Peter Schiff opened fire on X by declaring Michael Saylor the “biggest con man on Wall Street” and calling Strategy’s business model a fraud.
Naturally, this served as the perfect segue into his favorite topic: Bitcoin is a “fake” asset.
Summary
- Schiff calls out Michael Saylor and Strategy while insisting Bitcoin is a “fake asset.”
- BlackRock’s Bitcoin ETFs are thriving, with IBIT nearing $100B in assets despite market dips.
- Corporations and central banks are actively buying Bitcoin, proving the “end” isn’t exactly trending.
On Monday, Dec. 1, Schiff called out Saylor and didn’t mince words:
“Today is the beginning of the end of $MSTR. Saylor was forced to sell stock not to buy Bitcoin, but to buy U.S. dollars merely to fund MSTR’s interest and dividend obligations. The stock is broken. The business model is a fraud, and Saylor is the biggest con man on Wall Street.”
Schiff also pointed out how the cryptocurrency slid 28% from all-time highs, while the Nasdaq sits just 2% below its peak. November’s $500 billion wipeout, he argues, is proof that investors are fleeing what he sees as an imaginary asset and racing toward “real ones.”
Bitcoin: ‘Stronger’ than ever?
Bitcoin is breaking down again, Schiff posted late Sunday.

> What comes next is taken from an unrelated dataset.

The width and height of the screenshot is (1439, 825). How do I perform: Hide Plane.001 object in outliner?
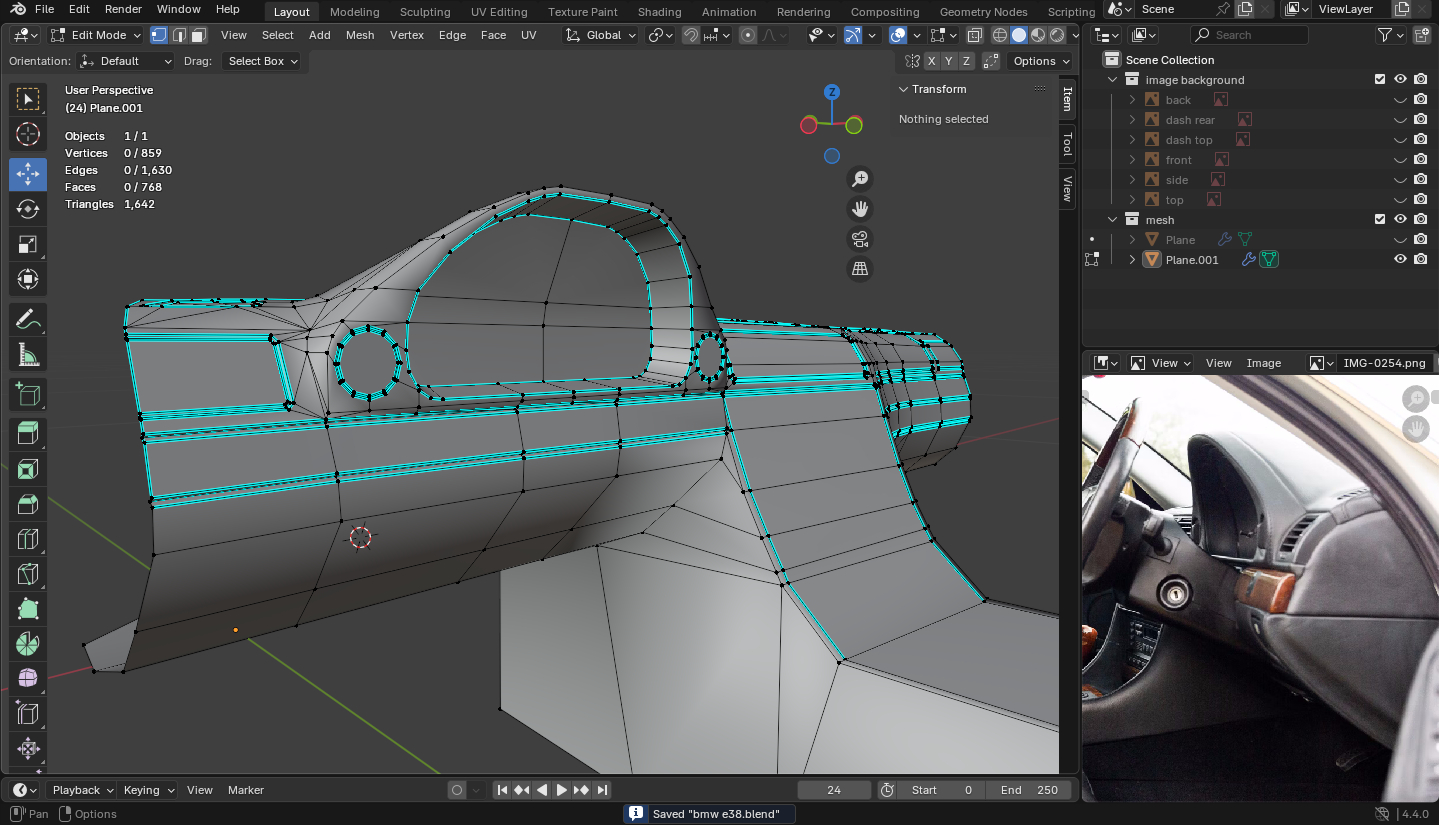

Over the past 24 hours, the world’s top digital asset has been in the red, down over 6% at last check.

Last month, Saylor seemed unfazed but the sudden market downturn and remains confident despite Bitcoin’s recent pullback.
Strategy, previously known as MicroStrategy, can handle extreme declines and is “engineered to take an 80–90% drawdown,” he said on Fox Business. Bitcoin will gradually decline further, Saylor predicts, adding that it will stabilize at roughly 1.5 times the S&P 500’s volatility while outperforming it proportionally, concluding that “Bitcoin is stronger than ever.”
He treats the drop from $110,000 to $81,000 as a personal victory lap — and boy, is it punchy.
Saylor vs. Schiff: Who’s right?
BlackRock’s Bitcoin ETFs — barely two years old — are now the firm’s most profitable product line, with IBIT climbing toward $100 billion in assets. Inflows continued even during November’s slump.
Robinhood is considering holding Bitcoin on its balance sheet, Kazakhstan’s central bank plans a $300 million crypto allocation, and corporations from Strategy to Metaplanet are treating Bitcoin as a strategic asset, not a meme.
Volatility? Sure. Dead? Not so much. For the moment, Wall Street sees revenue and governments see opportunities.
Indeed, Schiff is loud, but the capital flows are louder.